[Texte]
..............................

Le problème ? « On ne gère bien que ce qu’on connaît. Or aujourd’hui, on connaît très mal cette biodiversité. » Ce déficit de reconnaissance pèse lourd : dans les politiques agricoles comme dans les pratiques de terrain, la vie du sol reste absente, invisible… et donc peu protégée.

Des services écosystémiques gratuits, mais fragiles

Si cette biodiversité est méconnue, elle n’en est pas moins indispensable. Chaque micro-organisme joue un rôle dans les grands cycles du carbone, de l’azote et de l’eau. Elle contribue à :

  • Stocker du carbone
  • Limiter l’érosion
    Dégrader certains polluants
  • Maintenir la fertilité des cultures
« La biodiversité du sol, ce n’est pas un bonus : c’est une infrastructure vivante, qui rend des services gratuits à l’agriculture. »

Pourtant, nos pratiques actuelles la fragilisent :  

  • Travail intensif du sol
  • Usage massif d’intrants chimiques
  • Tassement lié au passage d’engins lourds
  • Déficit en matière organique

Autant de facteurs qui appauvrissent la vie du sol et accélèrent sa dégradation.

Le sol, un levier de décarbonation sous-exploité

Dans la lutte contre le changement climatique, le sol est rarement cité en première ligne. Pourtant, il représente un puits de carbone naturel d’une puissance remarquable. Chaque hectare de sol en bonne santé peut stocker jusqu’à plusieurs dizaines de tonnes de carbone, sous forme de matière organique stabilisée. Une richesse discrète… mais fragile.

Pour Selosse, la matière organique est la clé. Elle n’est pas qu’un simple résidu de culture ou un engrais naturel : elle est le socle de toute la dynamique biologique du sol. En se décomposant, elle nourrit les micro-organismes, qui eux-mêmes nourrissent les plantes. Et c’est ce cycle vivant qui permet à la fois de stocker du carbone et de régénérer la fertilité.

..............................

[Données brutes]

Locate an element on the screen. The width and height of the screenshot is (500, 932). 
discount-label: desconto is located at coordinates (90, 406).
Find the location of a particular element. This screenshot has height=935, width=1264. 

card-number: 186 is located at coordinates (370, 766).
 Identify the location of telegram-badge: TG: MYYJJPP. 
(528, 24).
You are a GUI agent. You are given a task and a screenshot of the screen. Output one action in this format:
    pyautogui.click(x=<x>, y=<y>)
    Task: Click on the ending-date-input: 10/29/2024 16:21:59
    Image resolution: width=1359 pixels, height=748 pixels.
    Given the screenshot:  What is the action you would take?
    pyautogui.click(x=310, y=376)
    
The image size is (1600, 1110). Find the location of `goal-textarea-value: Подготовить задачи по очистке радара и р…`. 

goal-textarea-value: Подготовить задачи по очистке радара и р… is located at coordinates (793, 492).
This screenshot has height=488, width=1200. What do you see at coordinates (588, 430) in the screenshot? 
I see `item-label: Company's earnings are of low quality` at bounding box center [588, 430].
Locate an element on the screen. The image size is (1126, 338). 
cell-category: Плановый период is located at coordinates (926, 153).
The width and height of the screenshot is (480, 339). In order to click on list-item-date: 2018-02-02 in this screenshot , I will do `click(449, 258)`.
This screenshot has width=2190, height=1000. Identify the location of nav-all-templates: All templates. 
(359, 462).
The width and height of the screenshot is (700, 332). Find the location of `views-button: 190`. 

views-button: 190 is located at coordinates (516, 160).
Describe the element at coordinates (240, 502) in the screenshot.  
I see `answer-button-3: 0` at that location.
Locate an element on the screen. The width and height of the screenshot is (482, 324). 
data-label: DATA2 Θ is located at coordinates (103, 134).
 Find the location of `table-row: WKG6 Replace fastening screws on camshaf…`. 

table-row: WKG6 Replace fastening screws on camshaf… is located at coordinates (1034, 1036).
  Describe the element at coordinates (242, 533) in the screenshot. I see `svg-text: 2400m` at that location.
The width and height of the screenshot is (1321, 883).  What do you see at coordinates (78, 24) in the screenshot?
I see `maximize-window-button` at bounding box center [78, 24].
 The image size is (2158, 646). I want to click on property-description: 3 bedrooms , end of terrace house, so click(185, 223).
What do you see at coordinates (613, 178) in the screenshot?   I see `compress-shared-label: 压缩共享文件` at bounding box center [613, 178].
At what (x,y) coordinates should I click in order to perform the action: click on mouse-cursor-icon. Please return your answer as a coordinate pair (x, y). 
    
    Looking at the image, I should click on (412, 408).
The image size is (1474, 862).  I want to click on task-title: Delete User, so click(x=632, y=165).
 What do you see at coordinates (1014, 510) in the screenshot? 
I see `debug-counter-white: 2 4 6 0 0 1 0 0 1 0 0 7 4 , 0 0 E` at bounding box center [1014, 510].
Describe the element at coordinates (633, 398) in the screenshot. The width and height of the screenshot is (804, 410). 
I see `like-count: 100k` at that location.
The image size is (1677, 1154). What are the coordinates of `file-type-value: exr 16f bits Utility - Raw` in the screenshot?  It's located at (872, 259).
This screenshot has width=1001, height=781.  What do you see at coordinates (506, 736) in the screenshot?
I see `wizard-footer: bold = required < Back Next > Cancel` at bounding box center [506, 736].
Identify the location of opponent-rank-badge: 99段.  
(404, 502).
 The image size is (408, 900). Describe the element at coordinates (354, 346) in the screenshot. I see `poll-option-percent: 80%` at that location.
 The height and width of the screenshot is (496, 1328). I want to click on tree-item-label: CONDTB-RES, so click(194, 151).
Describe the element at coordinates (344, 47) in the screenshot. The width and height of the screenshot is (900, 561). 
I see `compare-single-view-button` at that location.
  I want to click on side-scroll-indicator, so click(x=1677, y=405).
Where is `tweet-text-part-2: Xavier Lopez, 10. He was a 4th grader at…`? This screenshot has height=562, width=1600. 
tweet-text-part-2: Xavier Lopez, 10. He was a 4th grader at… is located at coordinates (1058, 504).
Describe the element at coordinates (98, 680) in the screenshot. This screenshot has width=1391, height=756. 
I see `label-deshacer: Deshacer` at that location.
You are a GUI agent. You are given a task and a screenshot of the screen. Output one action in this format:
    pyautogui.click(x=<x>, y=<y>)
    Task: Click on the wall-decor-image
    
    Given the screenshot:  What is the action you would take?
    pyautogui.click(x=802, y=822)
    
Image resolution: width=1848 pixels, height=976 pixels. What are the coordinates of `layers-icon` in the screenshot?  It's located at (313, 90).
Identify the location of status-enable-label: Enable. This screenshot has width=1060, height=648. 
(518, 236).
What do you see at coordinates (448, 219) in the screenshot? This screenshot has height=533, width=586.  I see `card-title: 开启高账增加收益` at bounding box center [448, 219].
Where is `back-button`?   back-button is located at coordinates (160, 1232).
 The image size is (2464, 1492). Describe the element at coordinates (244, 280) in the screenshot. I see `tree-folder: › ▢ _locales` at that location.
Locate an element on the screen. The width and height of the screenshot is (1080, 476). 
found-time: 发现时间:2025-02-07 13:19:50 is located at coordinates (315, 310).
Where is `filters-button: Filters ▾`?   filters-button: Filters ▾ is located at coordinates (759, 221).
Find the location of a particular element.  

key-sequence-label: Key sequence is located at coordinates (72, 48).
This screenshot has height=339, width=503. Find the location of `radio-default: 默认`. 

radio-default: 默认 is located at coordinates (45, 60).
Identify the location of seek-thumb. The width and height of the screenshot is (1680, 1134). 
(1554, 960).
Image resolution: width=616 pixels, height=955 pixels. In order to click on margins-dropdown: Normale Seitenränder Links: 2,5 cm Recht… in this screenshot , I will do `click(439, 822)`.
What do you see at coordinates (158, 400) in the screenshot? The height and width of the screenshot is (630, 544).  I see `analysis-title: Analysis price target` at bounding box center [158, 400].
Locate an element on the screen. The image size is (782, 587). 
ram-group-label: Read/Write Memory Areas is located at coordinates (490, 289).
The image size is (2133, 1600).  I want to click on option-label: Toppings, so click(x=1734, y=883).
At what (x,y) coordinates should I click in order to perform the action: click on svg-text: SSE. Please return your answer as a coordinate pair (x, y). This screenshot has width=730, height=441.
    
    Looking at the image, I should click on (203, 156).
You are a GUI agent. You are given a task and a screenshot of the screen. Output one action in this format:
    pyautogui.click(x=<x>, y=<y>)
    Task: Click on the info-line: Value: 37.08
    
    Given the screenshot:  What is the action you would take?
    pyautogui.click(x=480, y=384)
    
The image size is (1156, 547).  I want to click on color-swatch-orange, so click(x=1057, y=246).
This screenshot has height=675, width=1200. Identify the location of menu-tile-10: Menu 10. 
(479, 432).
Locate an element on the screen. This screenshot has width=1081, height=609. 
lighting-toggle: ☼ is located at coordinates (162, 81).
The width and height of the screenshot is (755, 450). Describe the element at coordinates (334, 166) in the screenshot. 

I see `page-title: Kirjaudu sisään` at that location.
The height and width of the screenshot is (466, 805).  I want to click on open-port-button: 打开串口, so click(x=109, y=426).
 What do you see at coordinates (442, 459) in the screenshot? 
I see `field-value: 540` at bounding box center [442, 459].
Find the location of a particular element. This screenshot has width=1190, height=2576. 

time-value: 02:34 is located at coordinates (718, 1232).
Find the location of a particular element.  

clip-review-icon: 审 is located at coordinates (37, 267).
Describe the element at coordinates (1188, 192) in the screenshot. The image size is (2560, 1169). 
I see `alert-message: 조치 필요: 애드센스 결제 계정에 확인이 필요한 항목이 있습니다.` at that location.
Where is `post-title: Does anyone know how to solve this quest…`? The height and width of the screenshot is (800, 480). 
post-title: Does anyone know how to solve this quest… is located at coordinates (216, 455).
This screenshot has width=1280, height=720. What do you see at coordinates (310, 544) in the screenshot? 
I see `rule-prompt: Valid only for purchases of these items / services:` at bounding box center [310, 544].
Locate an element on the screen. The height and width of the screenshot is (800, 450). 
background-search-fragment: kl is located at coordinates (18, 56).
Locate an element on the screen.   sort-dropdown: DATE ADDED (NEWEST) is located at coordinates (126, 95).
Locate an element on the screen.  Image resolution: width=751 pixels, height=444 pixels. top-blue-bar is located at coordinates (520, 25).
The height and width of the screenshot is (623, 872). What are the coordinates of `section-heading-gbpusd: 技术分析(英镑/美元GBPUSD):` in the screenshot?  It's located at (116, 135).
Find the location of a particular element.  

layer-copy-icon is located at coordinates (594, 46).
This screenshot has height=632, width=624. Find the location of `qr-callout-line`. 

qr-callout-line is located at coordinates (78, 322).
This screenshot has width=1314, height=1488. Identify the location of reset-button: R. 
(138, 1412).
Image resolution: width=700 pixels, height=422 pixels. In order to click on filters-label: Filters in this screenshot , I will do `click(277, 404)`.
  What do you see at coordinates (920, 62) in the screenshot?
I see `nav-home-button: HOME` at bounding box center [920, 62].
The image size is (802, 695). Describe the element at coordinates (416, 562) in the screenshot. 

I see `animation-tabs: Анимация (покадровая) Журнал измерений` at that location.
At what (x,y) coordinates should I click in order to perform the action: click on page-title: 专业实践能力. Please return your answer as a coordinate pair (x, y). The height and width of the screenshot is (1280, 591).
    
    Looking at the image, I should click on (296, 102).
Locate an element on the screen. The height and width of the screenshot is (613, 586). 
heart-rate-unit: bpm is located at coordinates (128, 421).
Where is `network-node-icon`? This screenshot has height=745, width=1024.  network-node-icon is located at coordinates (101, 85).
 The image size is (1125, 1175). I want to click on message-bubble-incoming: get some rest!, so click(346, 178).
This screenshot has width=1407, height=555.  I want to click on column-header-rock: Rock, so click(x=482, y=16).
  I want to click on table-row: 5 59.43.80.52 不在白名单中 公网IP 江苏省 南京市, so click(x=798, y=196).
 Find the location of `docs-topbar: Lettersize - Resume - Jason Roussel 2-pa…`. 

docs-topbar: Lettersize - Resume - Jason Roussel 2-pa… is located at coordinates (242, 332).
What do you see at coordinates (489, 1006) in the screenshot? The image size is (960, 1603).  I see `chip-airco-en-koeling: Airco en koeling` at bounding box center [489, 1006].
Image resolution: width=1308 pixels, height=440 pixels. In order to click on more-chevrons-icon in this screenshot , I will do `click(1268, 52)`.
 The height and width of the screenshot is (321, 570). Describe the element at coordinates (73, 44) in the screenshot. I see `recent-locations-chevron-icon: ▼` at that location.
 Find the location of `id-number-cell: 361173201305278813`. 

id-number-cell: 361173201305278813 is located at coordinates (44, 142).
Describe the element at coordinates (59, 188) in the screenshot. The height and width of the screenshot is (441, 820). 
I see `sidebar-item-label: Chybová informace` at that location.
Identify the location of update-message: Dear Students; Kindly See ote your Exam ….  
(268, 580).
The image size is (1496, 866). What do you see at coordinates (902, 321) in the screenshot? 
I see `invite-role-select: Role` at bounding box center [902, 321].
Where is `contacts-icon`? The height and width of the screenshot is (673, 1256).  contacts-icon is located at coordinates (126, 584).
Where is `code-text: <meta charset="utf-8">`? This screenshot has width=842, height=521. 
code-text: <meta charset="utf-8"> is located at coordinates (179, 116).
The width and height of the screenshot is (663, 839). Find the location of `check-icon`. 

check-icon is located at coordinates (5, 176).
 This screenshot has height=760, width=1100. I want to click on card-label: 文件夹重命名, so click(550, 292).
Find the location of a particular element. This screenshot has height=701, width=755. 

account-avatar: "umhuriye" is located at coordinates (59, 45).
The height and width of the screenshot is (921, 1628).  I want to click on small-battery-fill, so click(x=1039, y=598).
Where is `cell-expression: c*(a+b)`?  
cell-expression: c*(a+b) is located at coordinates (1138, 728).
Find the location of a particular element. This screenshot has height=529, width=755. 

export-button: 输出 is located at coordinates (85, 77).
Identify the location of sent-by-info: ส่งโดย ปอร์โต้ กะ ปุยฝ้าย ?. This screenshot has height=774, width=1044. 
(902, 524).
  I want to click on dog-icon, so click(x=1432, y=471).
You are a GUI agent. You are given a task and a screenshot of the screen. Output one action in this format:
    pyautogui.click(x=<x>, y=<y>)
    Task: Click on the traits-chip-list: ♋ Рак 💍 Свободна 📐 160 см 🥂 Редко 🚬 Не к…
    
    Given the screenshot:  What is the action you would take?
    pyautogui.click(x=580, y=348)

..............................

[Consigne 1]
Indiquez si chacune des affirmations suivantes s’accorde avec le texte sur la biodiversité du sol. Répondez par oui ou par non et citez les mots décisifs du texte. (a) Un hectare de sol en bonne santé peut stocker jusqu’à plusieurs dizaines de tonnes de carbone. (b) Dans la lutte contre le changement climatique, le sol est souvent cité en première ligne. (c) Pour Selosse, la matière organique n’est qu’un simple résidu de culture.
[Consigne 2]
Modifiez le passage du texte sur la biodiversité du sol qui s’ouvre sur les mots « Autant de facteurs » et se ferme sur « régénérer la fertilité. » : remplacez « puits de carbone » par « réservoir de carbone », puis donnez le passage ainsi obtenu.
Les lignes forment un matériau à part, sans rapport avec le texte.

[Corrigé 1]
(a) Oui : « Chaque hectare de sol en bonne santé peut stocker jusqu’à plusieurs dizaines de tonnes de carbone ».
(b) Non : « le sol est rarement cité en première ligne ».
(c) Non : « Elle n’est pas qu’un simple résidu de culture ou un engrais naturel ».

[Corrigé 2]
Autant de facteurs qui appauvrissent la vie du sol et accélèrent sa dégradation.

Le sol, un levier de décarbonation sous-exploité

Dans la lutte contre le changement climatique, le sol est rarement cité en première ligne. Pourtant, il représente un réservoir de carbone naturel d’une puissance remarquable. Chaque hectare de sol en bonne santé peut stocker jusqu’à plusieurs dizaines de tonnes de carbone, sous forme de matière organique stabilisée. Une richesse discrète… mais fragile.

Pour Selosse, la matière organique est la clé. Elle n’est pas qu’un simple résidu de culture ou un engrais naturel : elle est le socle de toute la dynamique biologique du sol. En se décomposant, elle nourrit les micro-organismes, qui eux-mêmes nourrissent les plantes. Et c’est ce cycle vivant qui permet à la fois de stocker du carbone et de régénérer la fertilité.